Ok, I got some questions. I'm out of film school, but since I don't know a whole lot in this field I'll post here for help. Ill break up the different questions in paragraphs. Also I searched the forums, but sometimes the answers were to technical, so please keep it simple.

First off. Lets talk HD. I shot a short film on the sony F-900. Which is 1920 X 1080. Now there are people buying the little hand held Sony camcorders they sell at best buy. In the product description it says shoots in HD 1920 X 1080. So these 2 cameras have the same resolution? If they do then if you projected both videos on the big screen wouldnt even the smaller camera look great? I know the F-900 looks fantastic projected on the big screen. During film class we also projected a Canon XL-2 on mini DV which was ok but blown up to a big screen it lost quality. So whats the scoop with these cheap cameras shooting HD? I know there is a big difference... the F-900 having a better lense and a bigger chip. But can someone break this down in very simple terms?

Okay next question. A feature I want to shoot I want to have a specific look. Lets say like "Rachel Getting Married". This film was shot on the F-900 with I think HD lenses. It looked like a documentary and like it was shot on HDV or DV. This is the style Im going for. So if this is the style they wanted why not shoot it on a lower quality format? Why spend the money on the F-900? Let's just rule out because they could! Now I shot with the F-900 and it is a crisp sharp HD image. So did they adjust the settings in the camera or was this done in post to give it the lower quality look?
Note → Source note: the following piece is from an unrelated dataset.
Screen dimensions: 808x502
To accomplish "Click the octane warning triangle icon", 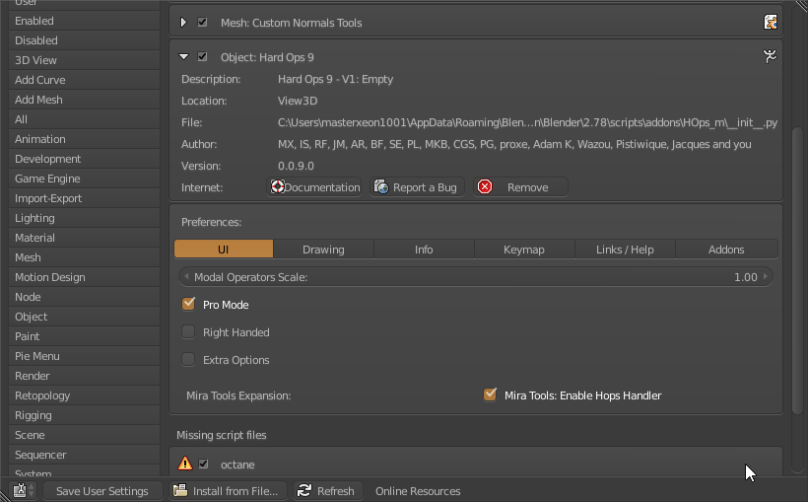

This is my thought process... they knew it was going to be put on 35mm for the theatre, so even though they wanted the low quality look it needed to be shot on a high quality camera for the 35mm print. Now this brings us back to my first question about the differences in camera's.

Okay next question. I'm sure I won't be able to shoot on the f-900 for my feature. It will be a gorilla shoot for sure. For this reason I wanted a smaller camera, something I can hand held, or throw on a stedi cam with no problem. Let's say the Panasonic HVX-200. I've been around this camera and have seen it on the big screen. Not to bad. What I hate is the video feel. Everything is in focus. So let's put a 35mm adapter on and some prime lenses or just a Zoom lense. Now after reading some posts the conclusion was you need A LOT of light if I were to use this set up. Some people even called this setup "video on steroids". It was said to use the lense it came with. I guess I don't understand that. How can the normal lense look better than the 35mm lenses? Even if you do need more light? Now my situation is a little tricky. I want a film "look" for the feature, but this will be very much a run and gun operation. So lighting will be minimal. Now there comes the problem. I use the 35mm adapter which needs A LOT of light, but the way Im shooting I want to use minimal lighting. So does this mean I just have to choose? Either go with the video look, spend the time to light properly, or upgrade my camera choice?

Okay I will stop here. I'm sure this is a lot of info. If I have post in the wrong area or this has been discussed already I apologize. This is my first post and I tried to search as much as possible before posting. Thank you!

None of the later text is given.